Accommodation and Epistemic Vigilance: A Pragmatic Account of Why LLMs Fail to Challenge Harmful Beliefs
Myra Cheng, Robert D. Hawkins, Dan Jurafsky

TL;DR
This paper explains why large language models often fail to challenge harmful beliefs by defaulting to user assumptions and lacking epistemic vigilance, and demonstrates pragmatic interventions that improve their safety performance.
Contribution
It introduces a pragmatic account of LLM failures related to accommodation and epistemic vigilance, and shows simple interventions can enhance safety across benchmarks.
Findings
Adding phrases like 'wait a minute' improves model performance
Social and linguistic factors influence LLM accommodation behaviors
Pragmatic interventions can reduce harmful belief reinforcement
Abstract
Large language models (LLMs) frequently fail to challenge users' harmful beliefs in domains ranging from medical advice to social reasoning.
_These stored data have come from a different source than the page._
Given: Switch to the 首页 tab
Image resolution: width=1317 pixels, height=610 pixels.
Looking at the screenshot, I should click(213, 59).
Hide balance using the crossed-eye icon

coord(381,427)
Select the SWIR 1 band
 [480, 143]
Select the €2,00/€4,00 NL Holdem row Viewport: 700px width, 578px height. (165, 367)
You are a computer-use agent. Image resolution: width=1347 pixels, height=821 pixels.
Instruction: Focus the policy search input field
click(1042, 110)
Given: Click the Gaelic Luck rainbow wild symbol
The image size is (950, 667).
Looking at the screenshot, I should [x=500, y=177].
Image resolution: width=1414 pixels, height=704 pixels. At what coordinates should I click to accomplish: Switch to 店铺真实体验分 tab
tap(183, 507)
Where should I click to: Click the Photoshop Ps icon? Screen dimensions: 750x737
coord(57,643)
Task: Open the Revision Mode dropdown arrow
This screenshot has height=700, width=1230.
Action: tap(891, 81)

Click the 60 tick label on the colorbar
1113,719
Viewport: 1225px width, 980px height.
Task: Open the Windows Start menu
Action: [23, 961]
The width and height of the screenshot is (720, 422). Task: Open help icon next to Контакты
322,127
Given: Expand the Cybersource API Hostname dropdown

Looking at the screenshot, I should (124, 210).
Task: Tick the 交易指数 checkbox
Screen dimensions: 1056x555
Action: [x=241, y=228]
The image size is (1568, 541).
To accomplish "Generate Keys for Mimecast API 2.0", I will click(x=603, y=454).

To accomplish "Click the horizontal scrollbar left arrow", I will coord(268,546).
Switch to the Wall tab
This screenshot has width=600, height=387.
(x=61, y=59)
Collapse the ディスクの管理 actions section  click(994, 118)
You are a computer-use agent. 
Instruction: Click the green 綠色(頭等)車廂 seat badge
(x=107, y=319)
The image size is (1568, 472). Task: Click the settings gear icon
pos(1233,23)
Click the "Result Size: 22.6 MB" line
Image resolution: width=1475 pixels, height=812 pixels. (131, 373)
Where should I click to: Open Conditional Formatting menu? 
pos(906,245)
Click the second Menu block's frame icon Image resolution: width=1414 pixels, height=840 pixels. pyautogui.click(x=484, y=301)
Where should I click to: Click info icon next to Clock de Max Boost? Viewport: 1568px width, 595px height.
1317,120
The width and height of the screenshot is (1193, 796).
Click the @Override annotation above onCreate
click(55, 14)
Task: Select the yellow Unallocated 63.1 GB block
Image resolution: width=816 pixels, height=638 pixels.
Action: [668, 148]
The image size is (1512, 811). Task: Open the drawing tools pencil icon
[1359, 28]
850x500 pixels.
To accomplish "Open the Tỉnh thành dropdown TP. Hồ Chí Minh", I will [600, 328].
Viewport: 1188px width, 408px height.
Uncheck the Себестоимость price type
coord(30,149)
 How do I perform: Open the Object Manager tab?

We argue that these failures can be understood and addressed pragmatically as consequences of LLMs defaulting to accommodating users' assumptions and exhibiting insufficient epistemic vigilance. We show that social and linguistic factors known to influence accommodation in humans (at-issueness, linguistic encoding, and source reliability) similarly affect accommodation in LLMs, explaining performance differences across three safety benchmarks that test models' ability to challenge harmful beliefs, spanning misinformation (Cancer-Myth, SAGE-Eval) and sycophancy (ELEPHANT). We further show that simple pragmatic interventions, such as adding the phrase "wait a minute", significantly improve performance on these benchmarks while preserving low…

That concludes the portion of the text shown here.